La Chambre disciplinaire nationale
La composition de la chambre disciplinaire nationale
• Un conseiller d'Etat
La chambre disciplinaire nationale est présidée par un membre du Conseil d'Etat ayant au moins le rang de conseiller d'Etat nommé par le ministre de la justice, avec un ou plusieurs suppléants.
• Des sages-femmes élues
Elle est composée de 4 sages-femmes titulaires et de 4 sages-femmes suppléantes élues par le Conseil national, et issues :
- pour moitié des sages-femmes du Conseil national, la durée de leur mandat étant alors liée à celle de leur mandat de conseillère nationale
- pour l'autre moitié de sages-femmes extérieures au Conseil national, membres ou anciens membres d'un conseil de l'Ordre, la durée de leur mandat étant alors de 6 ans.

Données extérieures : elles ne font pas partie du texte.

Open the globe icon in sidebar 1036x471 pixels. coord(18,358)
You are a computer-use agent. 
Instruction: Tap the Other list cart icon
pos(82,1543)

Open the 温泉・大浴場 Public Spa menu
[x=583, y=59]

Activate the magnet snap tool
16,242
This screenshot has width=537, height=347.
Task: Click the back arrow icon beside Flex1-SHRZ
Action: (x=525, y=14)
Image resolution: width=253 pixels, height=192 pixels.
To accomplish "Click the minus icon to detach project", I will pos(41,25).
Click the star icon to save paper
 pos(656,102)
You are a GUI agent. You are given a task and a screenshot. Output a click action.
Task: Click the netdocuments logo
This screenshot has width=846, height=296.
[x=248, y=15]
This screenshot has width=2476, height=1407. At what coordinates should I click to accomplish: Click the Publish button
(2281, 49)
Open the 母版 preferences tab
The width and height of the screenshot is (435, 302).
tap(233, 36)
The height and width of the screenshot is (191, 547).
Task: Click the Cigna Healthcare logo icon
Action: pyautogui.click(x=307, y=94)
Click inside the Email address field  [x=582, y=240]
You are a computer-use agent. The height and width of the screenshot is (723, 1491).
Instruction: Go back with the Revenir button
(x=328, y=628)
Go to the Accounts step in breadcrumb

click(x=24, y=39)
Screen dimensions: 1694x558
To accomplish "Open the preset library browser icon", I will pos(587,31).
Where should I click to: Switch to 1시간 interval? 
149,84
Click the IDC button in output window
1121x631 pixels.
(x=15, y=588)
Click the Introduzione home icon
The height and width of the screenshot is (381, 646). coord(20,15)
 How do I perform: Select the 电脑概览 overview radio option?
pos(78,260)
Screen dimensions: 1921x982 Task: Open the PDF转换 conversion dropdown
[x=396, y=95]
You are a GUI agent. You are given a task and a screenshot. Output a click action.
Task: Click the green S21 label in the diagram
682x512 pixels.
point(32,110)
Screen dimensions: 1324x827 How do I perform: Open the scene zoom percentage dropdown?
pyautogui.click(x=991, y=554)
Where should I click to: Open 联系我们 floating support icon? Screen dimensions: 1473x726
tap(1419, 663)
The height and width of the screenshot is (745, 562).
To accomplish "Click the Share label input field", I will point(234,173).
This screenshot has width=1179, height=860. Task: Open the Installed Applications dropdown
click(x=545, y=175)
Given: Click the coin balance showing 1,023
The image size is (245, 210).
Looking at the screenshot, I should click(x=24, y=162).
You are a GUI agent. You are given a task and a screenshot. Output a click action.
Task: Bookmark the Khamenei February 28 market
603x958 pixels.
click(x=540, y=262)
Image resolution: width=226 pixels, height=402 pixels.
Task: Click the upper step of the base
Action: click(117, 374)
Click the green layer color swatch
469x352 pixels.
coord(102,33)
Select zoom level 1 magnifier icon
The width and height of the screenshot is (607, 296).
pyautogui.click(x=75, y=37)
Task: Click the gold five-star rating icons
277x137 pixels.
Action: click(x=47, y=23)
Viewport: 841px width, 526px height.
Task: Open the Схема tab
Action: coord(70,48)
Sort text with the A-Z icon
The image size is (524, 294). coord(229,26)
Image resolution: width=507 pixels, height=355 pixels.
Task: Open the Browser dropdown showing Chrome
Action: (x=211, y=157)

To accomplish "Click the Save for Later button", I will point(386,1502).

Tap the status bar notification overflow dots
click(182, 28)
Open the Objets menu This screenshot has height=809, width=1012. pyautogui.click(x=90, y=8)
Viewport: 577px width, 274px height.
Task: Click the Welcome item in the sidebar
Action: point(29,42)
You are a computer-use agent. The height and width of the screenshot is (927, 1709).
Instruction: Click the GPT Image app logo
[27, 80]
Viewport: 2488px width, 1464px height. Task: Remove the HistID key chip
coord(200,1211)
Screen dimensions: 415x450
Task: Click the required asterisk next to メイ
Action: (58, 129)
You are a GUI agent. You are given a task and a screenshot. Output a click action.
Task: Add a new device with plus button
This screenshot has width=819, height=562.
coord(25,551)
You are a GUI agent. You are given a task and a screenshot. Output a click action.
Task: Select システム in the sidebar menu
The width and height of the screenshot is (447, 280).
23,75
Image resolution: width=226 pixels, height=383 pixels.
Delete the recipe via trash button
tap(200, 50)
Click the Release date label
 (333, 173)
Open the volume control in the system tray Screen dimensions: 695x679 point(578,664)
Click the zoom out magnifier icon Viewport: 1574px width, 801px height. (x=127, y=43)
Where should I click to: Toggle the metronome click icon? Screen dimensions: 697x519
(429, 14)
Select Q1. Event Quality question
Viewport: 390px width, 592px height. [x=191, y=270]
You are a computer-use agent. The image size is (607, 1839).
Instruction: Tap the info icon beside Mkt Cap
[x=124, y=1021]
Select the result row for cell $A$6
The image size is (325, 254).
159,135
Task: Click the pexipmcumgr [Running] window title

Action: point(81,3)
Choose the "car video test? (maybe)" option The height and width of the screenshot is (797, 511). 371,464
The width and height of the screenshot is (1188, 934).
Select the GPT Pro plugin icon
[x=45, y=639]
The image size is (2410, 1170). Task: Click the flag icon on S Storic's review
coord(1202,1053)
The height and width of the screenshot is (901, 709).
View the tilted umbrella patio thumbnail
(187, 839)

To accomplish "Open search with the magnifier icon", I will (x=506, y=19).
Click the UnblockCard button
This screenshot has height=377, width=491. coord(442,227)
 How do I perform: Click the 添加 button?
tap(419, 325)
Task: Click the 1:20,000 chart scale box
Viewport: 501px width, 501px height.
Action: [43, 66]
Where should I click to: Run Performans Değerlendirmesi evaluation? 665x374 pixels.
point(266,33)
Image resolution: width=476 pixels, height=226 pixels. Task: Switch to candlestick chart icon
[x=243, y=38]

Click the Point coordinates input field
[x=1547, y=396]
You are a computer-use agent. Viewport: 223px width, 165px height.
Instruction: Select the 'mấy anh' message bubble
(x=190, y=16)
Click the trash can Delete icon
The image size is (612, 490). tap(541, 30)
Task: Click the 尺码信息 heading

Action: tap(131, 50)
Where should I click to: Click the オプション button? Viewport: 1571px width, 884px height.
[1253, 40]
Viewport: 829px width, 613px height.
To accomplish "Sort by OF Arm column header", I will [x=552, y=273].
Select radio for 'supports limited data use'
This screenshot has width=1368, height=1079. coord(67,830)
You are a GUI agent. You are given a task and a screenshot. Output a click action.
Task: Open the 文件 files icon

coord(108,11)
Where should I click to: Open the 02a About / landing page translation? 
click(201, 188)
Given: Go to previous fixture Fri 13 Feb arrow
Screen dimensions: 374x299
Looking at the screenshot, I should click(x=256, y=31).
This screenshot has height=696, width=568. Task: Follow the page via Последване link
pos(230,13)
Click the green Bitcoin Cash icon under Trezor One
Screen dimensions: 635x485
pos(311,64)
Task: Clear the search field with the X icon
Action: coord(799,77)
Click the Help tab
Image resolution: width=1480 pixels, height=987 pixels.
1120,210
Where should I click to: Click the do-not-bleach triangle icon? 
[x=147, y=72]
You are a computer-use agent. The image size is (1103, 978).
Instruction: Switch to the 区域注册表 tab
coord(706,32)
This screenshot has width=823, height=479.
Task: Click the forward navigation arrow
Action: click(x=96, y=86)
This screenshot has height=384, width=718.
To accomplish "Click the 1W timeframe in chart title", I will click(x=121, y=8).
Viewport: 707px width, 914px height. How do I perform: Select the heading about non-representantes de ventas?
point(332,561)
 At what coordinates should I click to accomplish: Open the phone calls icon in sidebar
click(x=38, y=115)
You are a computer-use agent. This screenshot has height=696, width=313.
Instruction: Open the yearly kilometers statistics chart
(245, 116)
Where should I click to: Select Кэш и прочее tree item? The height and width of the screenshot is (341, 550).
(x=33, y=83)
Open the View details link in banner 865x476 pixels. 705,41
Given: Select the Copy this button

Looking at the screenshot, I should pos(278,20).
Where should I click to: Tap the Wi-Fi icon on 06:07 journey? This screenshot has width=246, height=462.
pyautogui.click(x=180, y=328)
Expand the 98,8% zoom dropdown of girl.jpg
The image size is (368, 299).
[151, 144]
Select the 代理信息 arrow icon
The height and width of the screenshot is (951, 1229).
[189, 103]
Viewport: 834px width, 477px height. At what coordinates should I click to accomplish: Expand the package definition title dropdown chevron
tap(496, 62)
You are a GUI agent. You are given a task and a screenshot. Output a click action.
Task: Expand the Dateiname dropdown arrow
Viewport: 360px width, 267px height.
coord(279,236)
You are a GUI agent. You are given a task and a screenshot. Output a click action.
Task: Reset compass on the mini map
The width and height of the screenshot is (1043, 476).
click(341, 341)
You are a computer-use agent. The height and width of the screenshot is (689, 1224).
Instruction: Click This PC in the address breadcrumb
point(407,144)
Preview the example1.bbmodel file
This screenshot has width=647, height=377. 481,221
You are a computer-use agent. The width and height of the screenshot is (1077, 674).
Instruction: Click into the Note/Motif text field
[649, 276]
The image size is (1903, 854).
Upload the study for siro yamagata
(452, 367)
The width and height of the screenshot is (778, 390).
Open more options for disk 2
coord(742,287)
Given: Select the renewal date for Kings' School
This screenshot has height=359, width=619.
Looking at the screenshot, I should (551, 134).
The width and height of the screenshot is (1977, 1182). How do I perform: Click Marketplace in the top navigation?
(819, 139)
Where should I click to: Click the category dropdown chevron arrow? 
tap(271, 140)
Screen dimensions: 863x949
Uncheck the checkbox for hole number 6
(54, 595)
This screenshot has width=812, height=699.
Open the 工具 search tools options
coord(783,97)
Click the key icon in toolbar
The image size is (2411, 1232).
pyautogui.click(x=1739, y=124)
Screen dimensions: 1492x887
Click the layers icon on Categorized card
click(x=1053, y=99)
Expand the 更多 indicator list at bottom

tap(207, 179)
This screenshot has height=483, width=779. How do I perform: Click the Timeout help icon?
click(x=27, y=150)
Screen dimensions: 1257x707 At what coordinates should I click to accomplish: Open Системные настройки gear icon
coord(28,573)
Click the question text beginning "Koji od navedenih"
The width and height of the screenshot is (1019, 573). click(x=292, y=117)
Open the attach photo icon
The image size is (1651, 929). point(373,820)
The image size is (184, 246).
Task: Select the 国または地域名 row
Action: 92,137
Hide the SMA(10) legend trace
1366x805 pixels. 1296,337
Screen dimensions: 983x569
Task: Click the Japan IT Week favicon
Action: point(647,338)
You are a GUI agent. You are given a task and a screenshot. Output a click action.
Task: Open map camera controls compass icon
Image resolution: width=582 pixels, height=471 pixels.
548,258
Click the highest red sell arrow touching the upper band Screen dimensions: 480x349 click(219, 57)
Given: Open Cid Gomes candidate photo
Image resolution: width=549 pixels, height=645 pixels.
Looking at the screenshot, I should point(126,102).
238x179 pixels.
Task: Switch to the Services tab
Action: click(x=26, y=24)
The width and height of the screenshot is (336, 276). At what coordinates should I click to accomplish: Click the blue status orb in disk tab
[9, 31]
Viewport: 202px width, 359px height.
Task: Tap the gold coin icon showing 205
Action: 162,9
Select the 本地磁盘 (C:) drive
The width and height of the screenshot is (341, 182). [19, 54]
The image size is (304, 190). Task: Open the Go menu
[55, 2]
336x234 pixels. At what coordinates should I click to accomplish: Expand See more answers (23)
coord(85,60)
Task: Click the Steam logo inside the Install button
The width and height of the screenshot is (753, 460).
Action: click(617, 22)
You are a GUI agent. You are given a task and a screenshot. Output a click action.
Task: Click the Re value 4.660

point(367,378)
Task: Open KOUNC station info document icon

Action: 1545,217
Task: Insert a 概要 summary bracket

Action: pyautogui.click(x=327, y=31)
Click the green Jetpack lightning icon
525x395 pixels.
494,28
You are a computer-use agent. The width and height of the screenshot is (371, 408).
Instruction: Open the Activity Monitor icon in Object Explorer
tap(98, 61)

La saisine et les attributions de la chambre disciplinaire nationale
• Les attributions de la chambre disciplinaire nationale :
La chambre disciplinaire nationale connaît en appel des décisions rendues par les chambres disciplinaires de première instance (plaintes déposées à l'encontre des sages-femmes pour infraction au code de déontologie).
Exceptionnellement, la chambre intervient sans être saisie d'un appel lorsque la chambre disciplinaire de première instance n'a pas statué dans le délai imparti (2 mois) après avoir été saisie d'une mesure de suspension immédiate du droit d'exercer la profession de sage-femme par le préfet ou le directeur général de l'Agence régionale de santé.
• La saisine de la chambre disciplinaire nationale :
Les décisions de la chambre disciplinaire de première instance peuvent faire l'objet dans le délai de 30 jours d'un appel devant la chambre disciplinaire nationale.
Ont qualité pour faire appel et ainsi saisir la chambre disciplinaire nationale :
- l'auteur de la plainte,
- la sage-femme sanctionnée,
- le ministre de la santé,
- le préfet du département,
- le directeur général de l'ARS,
- le procureur de la République,
- le conseil départemental intéressé,
- le Conseil national.
La procédure disciplinaire devant la chambre disciplinaire nationale
• Les sanctions pouvant être prononcées par la chambre disciplinaire :
- l'avertissement
- le blâme
- l'interdiction temporaire avec ou sans sursis ou l'interdiction permanente d'exercer une, plusieurs ou la totalité des fonctions de sage-femme
- la radiation du tableau de l'Ordre
Les deux premières de ces peines comportent, en outre, la privation du droit de faire partie du conseil départemental, du conseil interrégional, du Conseil national, de la chambre disciplinaire de première instance et de la chambre disciplinaire nationale de l'Ordre pendant une durée de trois ans ; les peines suivantes comportent la privation de ce droit à titre définitif.
Dans certaines conditions, les chambres peuvent relever une sage-femme de l'incapacité résultant d'une décision de radiation.
Lorsque les faits reprochés à une sage-femme ont révélé une insuffisance professionnelle, la chambre disciplinaire de première instance peut, sans préjudice des peines qu'elle prononce éventuellement en application de l'article L. 4124-6, enjoindre à l'intéressée de suivre une formation dans le cadre du développement professionnel continu.
• Recours contre les décisions rendues par la chambre disciplinaire nationale
Les décisions rendues par la chambre disciplinaire nationale peuvent faire l'objet d'un recours en cassation devant le Conseil d'Etat, par le ministère d'un avocat au Conseil d'Etat et à la Cour de cassation, dans les deux mois à compter de la notification de la décision.